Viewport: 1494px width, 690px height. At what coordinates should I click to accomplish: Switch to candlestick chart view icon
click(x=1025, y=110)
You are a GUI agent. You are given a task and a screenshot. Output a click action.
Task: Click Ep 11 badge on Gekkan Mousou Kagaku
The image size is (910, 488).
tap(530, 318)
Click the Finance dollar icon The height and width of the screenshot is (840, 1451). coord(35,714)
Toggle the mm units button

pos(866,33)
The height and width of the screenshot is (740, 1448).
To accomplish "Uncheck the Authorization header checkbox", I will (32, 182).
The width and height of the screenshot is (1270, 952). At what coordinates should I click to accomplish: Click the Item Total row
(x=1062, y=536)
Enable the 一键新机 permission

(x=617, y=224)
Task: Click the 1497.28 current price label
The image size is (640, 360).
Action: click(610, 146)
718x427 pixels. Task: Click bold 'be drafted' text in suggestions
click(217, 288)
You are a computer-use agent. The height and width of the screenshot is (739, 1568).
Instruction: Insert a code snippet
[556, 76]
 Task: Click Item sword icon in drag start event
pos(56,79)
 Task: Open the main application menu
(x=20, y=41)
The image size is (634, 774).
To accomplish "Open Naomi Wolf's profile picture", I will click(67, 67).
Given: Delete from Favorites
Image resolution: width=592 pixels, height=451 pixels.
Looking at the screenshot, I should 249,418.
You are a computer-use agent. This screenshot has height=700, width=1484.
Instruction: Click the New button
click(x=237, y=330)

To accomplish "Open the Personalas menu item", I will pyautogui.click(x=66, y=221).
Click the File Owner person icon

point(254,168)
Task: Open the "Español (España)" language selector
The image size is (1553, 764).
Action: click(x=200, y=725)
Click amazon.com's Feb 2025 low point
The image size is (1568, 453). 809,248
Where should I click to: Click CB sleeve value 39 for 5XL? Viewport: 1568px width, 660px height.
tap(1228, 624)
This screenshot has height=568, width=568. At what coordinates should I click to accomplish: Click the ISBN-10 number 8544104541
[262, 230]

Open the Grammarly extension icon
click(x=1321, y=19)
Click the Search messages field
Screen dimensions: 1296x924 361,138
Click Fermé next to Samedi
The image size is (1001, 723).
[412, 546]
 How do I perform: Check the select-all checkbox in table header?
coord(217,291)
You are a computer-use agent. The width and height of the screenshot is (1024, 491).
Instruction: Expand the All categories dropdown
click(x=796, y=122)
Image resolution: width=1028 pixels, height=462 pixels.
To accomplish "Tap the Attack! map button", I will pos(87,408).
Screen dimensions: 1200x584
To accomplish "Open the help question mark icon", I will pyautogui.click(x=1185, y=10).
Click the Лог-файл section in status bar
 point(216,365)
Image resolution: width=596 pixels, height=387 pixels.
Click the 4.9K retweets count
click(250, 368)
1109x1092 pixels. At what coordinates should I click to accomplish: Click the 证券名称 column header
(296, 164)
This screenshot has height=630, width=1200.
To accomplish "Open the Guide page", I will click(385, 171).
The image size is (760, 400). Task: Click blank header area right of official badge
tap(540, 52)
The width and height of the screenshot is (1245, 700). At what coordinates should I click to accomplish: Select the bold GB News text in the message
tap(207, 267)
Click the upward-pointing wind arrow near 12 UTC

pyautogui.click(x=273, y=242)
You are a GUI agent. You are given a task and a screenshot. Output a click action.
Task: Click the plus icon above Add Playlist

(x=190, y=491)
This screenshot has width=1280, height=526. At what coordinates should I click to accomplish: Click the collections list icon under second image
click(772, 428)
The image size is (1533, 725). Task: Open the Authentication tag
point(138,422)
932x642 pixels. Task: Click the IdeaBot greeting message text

▶ Problem requirements
Go through the material above and copy each line that has the word "computer".

▶ Your response
You are a computer-use agent. The height and width of the screenshot is (739, 1568).
You are a computer-use agent. This screenshot has height=700, width=1484.
You are a computer-use agent. The width and height of the screenshot is (1024, 491).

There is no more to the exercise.